§ WHAT THE TASK ASKS:
Word for word, restate every entry that follows.

§ TASK INPUTS:
▼

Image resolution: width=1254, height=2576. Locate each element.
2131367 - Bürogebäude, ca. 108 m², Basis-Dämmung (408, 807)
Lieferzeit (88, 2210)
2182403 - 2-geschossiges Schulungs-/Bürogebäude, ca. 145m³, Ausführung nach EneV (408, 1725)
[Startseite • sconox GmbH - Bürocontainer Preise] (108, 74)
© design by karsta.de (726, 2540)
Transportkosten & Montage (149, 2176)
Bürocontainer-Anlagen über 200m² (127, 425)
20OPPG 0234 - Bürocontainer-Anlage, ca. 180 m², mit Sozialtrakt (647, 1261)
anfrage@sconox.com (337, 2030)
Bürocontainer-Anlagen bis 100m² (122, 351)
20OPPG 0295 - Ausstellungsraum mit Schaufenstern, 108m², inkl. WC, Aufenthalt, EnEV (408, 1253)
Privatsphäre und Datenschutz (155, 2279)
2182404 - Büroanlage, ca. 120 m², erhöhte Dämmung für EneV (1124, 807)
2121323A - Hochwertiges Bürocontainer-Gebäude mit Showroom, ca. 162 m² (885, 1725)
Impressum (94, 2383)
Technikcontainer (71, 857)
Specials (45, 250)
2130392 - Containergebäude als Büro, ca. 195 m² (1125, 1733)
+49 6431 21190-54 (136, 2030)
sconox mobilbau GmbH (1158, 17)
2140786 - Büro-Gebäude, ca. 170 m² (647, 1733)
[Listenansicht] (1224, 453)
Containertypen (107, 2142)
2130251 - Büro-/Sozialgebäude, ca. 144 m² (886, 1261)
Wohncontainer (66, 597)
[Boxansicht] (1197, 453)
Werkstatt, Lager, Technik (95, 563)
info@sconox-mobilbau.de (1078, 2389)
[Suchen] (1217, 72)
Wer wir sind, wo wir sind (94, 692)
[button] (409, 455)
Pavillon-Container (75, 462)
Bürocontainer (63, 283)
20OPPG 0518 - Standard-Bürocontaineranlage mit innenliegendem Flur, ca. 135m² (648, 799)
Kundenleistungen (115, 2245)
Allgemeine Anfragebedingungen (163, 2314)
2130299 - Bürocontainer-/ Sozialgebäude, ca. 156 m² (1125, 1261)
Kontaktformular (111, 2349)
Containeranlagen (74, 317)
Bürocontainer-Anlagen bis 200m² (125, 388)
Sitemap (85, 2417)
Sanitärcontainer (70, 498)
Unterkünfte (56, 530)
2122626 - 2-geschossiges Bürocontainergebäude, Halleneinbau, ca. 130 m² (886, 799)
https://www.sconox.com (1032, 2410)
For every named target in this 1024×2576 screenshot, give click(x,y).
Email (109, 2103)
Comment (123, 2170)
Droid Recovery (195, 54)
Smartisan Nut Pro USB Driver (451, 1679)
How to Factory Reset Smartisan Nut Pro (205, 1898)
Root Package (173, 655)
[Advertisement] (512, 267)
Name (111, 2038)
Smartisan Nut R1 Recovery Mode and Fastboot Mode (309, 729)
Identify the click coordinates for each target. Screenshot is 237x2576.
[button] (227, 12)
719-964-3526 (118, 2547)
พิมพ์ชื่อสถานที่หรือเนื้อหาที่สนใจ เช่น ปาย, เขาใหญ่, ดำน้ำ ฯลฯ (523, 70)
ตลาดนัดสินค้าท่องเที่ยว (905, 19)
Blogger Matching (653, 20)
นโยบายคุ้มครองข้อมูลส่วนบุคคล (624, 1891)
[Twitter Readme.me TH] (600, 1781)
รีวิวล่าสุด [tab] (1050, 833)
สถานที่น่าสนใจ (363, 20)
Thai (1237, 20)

▲

§ OUTPUT OF THE TASK:
Image resolution: width=1254, height=2576. Locate each element.
2131367 - Bürogebäude, ca. 108 m², Basis-Dämmung (408, 807)
Lieferzeit (88, 2210)
2182403 - 2-geschossiges Schulungs-/Bürogebäude, ca. 145m³, Ausführung nach EneV (408, 1725)
[Startseite • sconox GmbH - Bürocontainer Preise] (108, 74)
© design by karsta.de (726, 2540)
Transportkosten & Montage (149, 2176)
Bürocontainer-Anlagen über 200m² (127, 425)
20OPPG 0234 - Bürocontainer-Anlage, ca. 180 m², mit Sozialtrakt (647, 1261)
anfrage@sconox.com (337, 2030)
Bürocontainer-Anlagen bis 100m² (122, 351)
20OPPG 0295 - Ausstellungsraum mit Schaufenstern, 108m², inkl. WC, Aufenthalt, EnEV (408, 1253)
Privatsphäre und Datenschutz (155, 2279)
2182404 - Büroanlage, ca. 120 m², erhöhte Dämmung für EneV (1124, 807)
2121323A - Hochwertiges Bürocontainer-Gebäude mit Showroom, ca. 162 m² (885, 1725)
Impressum (94, 2383)
Technikcontainer (71, 857)
Specials (45, 250)
2130392 - Containergebäude als Büro, ca. 195 m² (1125, 1733)
+49 6431 21190-54 (136, 2030)
sconox mobilbau GmbH (1158, 17)
2140786 - Büro-Gebäude, ca. 170 m² (647, 1733)
[Listenansicht] (1224, 453)
Containertypen (107, 2142)
2130251 - Büro-/Sozialgebäude, ca. 144 m² (886, 1261)
Wohncontainer (66, 597)
[Boxansicht] (1197, 453)
Werkstatt, Lager, Technik (95, 563)
info@sconox-mobilbau.de (1078, 2389)
[Suchen] (1217, 72)
Wer wir sind, wo wir sind (94, 692)
[button] (409, 455)
Pavillon-Container (75, 462)
Bürocontainer (63, 283)
20OPPG 0518 - Standard-Bürocontaineranlage mit innenliegendem Flur, ca. 135m² (648, 799)
Kundenleistungen (115, 2245)
Allgemeine Anfragebedingungen (163, 2314)
2130299 - Bürocontainer-/ Sozialgebäude, ca. 156 m² (1125, 1261)
Kontaktformular (111, 2349)
Containeranlagen (74, 317)
Bürocontainer-Anlagen bis 200m² (125, 388)
Sitemap (85, 2417)
Sanitärcontainer (70, 498)
Unterkünfte (56, 530)
2122626 - 2-geschossiges Bürocontainergebäude, Halleneinbau, ca. 130 m² (886, 799)
https://www.sconox.com (1032, 2410)
For every named target in this 1024×2576 screenshot, give click(x,y).
Email (109, 2103)
Comment (123, 2170)
Droid Recovery (195, 54)
Smartisan Nut Pro USB Driver (451, 1679)
How to Factory Reset Smartisan Nut Pro (205, 1898)
Root Package (173, 655)
[Advertisement] (512, 267)
Name (111, 2038)
Smartisan Nut R1 Recovery Mode and Fastboot Mode (309, 729)
Identify the click coordinates for each target. Screenshot is 237x2576.
[button] (227, 12)
719-964-3526 (118, 2547)
พิมพ์ชื่อสถานที่หรือเนื้อหาที่สนใจ เช่น ปาย, เขาใหญ่, ดำน้ำ ฯลฯ (523, 70)
ตลาดนัดสินค้าท่องเที่ยว (905, 19)
Blogger Matching (653, 20)
นโยบายคุ้มครองข้อมูลส่วนบุคคล (624, 1891)
[Twitter Readme.me TH] (600, 1781)
รีวิวล่าสุด [tab] (1050, 833)
สถานที่น่าสนใจ (363, 20)
Thai (1237, 20)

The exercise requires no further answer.